- _The exercise_
Starting at the line that contains "You are a computer-use agent." and ending at the last line of the items below, rewrite each line as a row of a Markdown table with the columns Row and Text, skipping blank lines. Leave the pictures out of your answer.
- - - -
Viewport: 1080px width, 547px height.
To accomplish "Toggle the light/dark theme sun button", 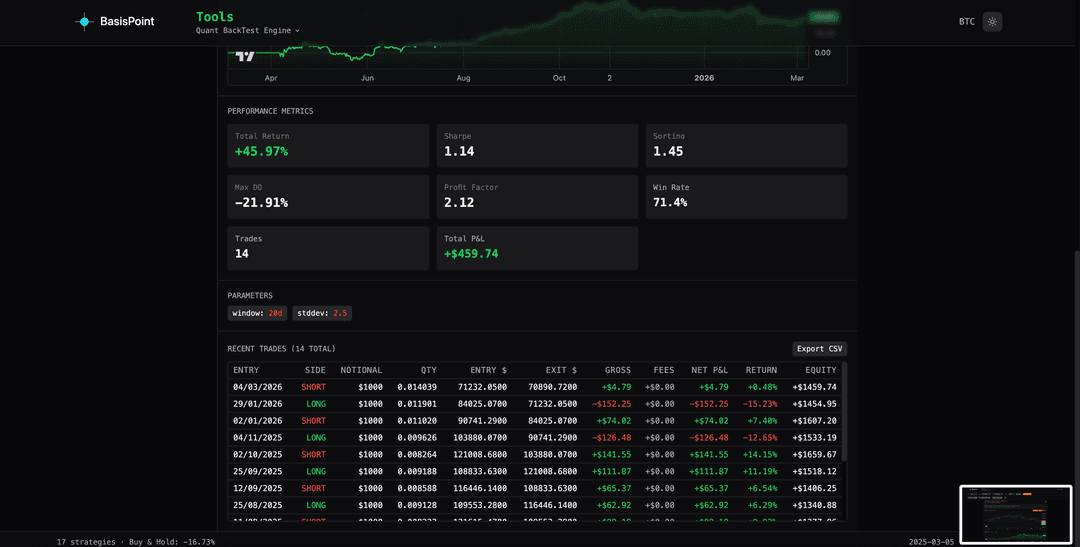I will [992, 21].
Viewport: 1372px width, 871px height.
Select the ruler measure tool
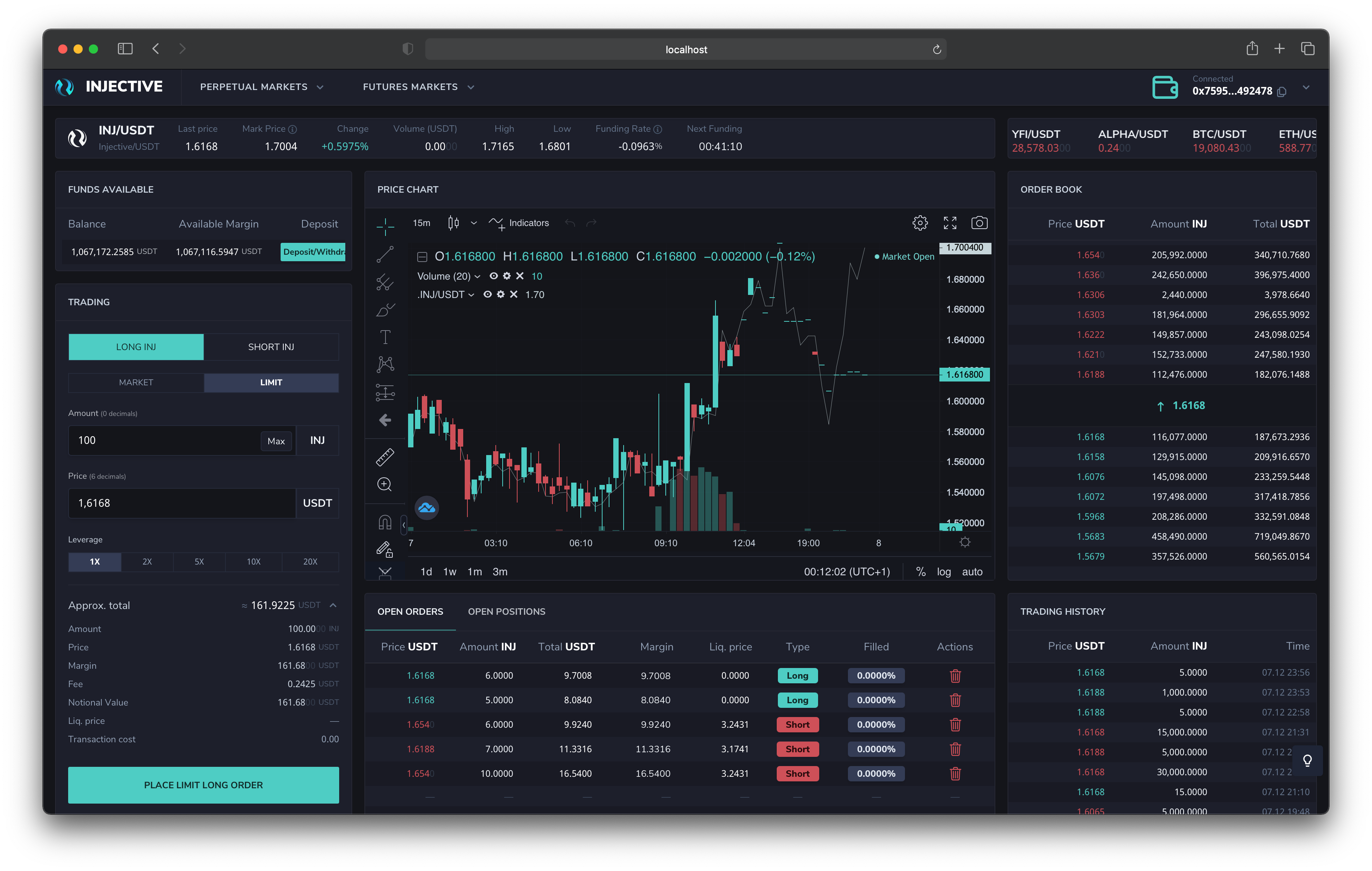click(385, 457)
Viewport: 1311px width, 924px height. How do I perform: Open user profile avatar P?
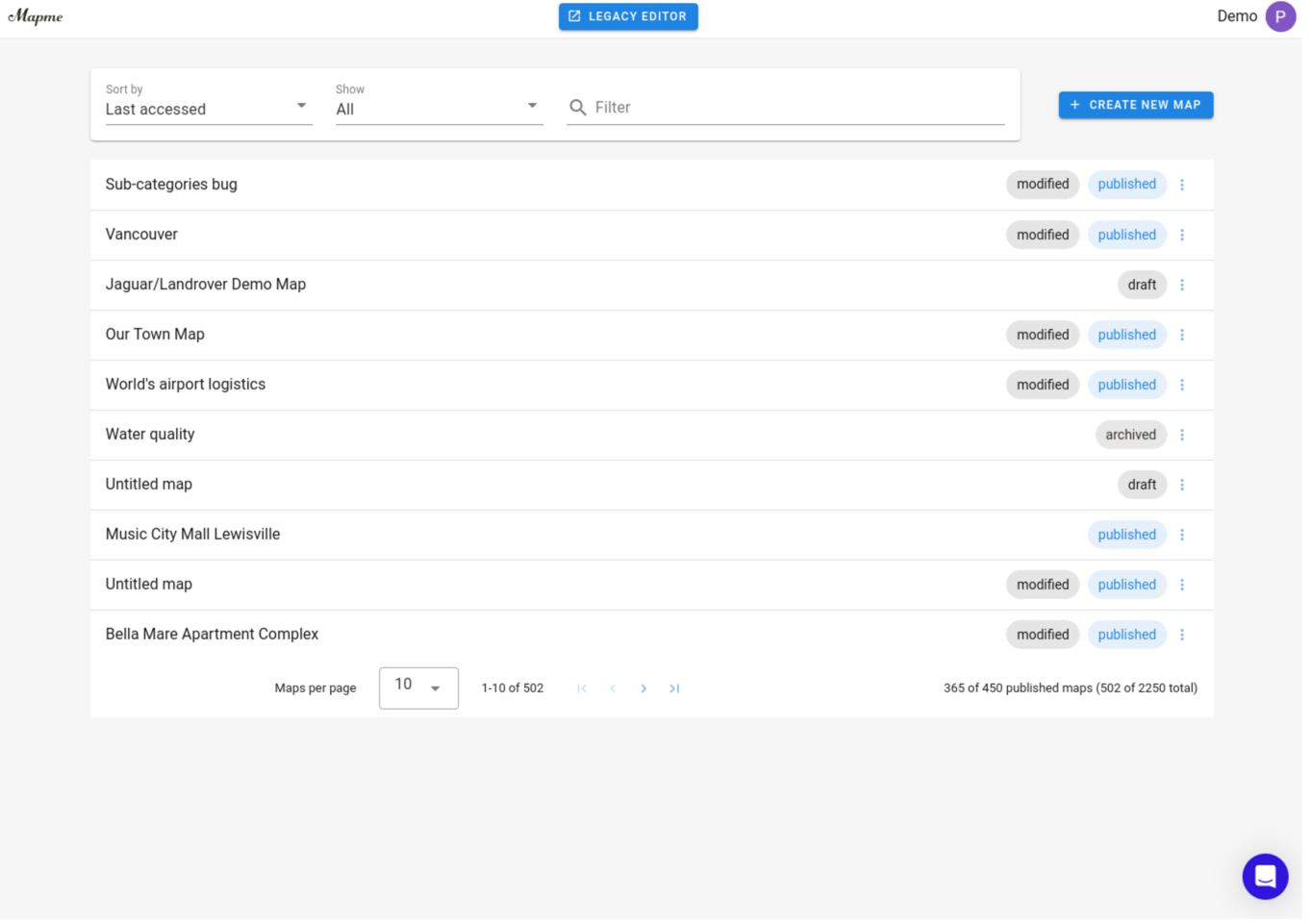pos(1279,16)

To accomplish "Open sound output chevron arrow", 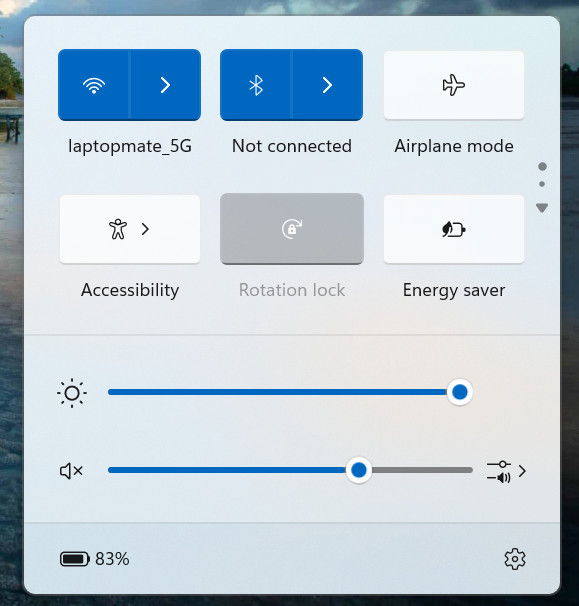I will click(522, 471).
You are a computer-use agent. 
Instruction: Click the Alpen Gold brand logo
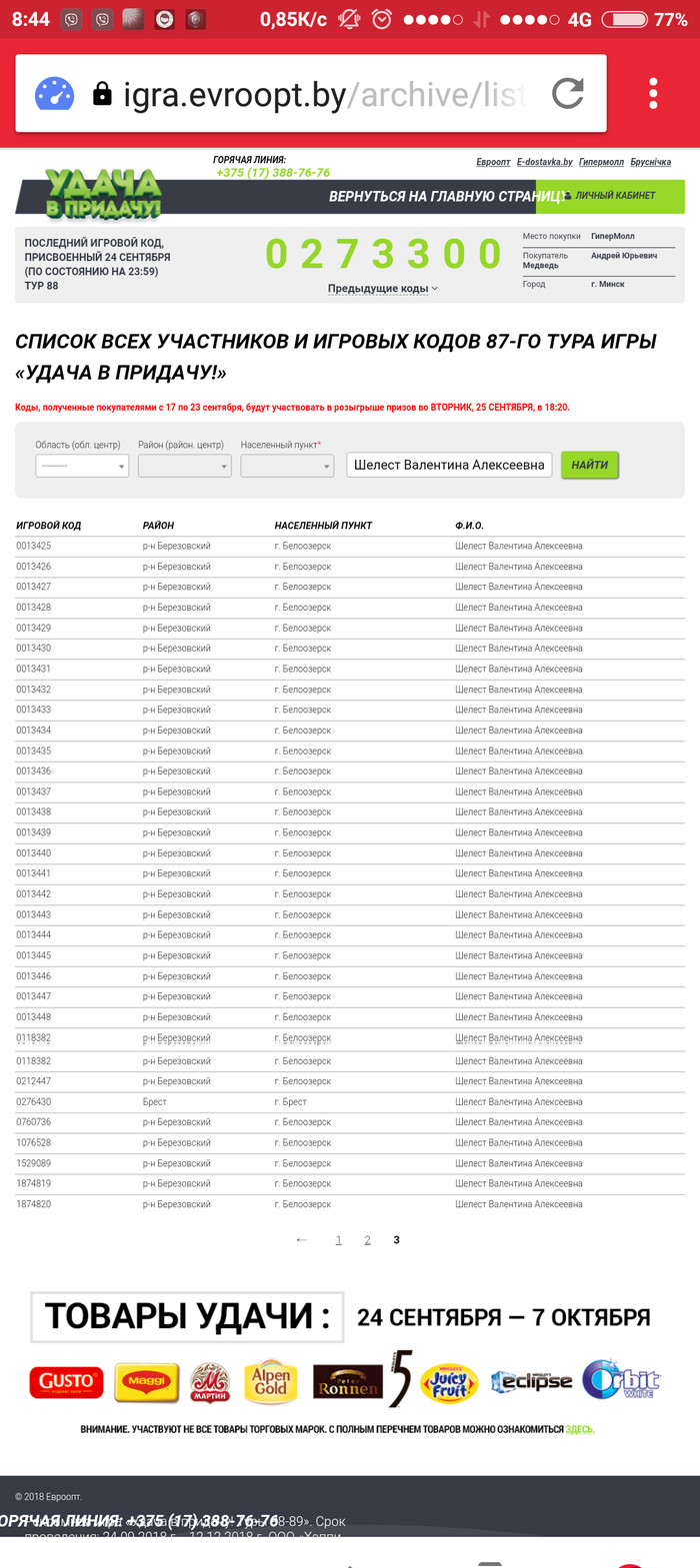[270, 1381]
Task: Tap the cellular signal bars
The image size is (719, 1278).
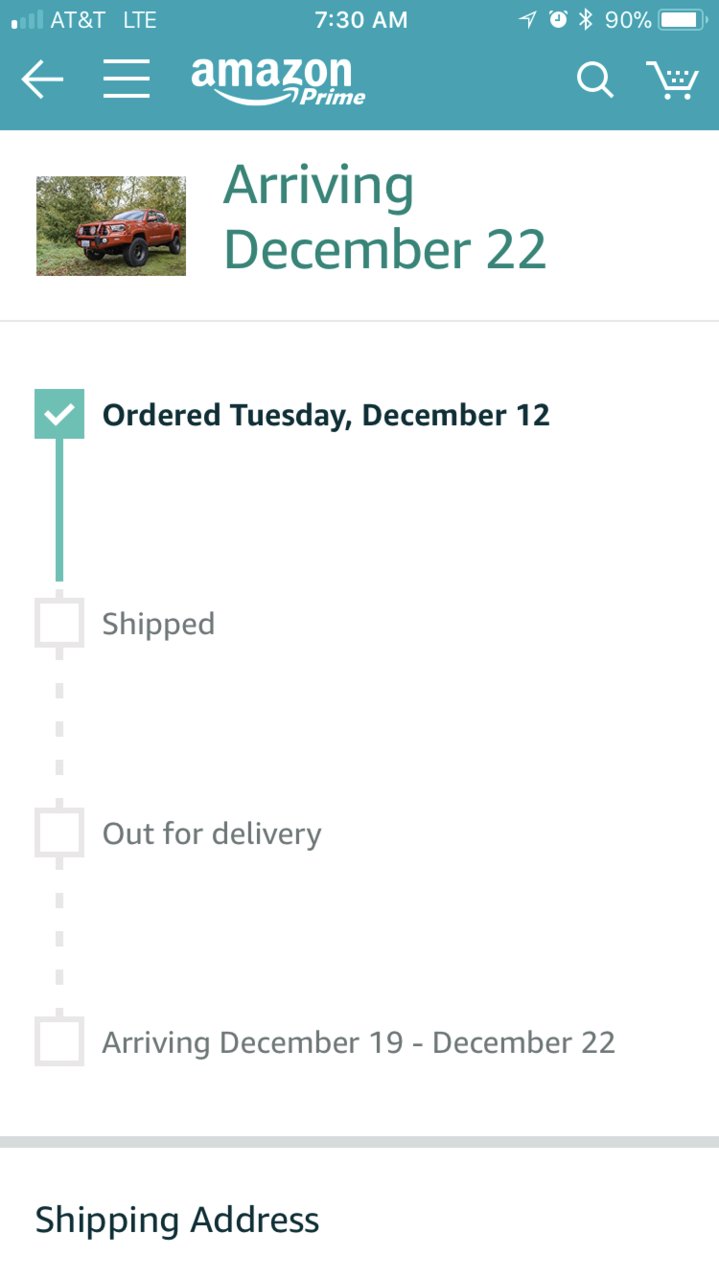Action: click(27, 20)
- - - -
- _Exercise solution_
| Row | Text |
|---|---|
| 1 | You are a computer-use agent.  |
| 2 | Instruction: Click the Alpen Gold brand logo |
| 3 | [270, 1381] |
| 4 | Task: Tap the cellular signal bars |
| 5 | The image size is (719, 1278). |
| 6 | Action: click(27, 20) |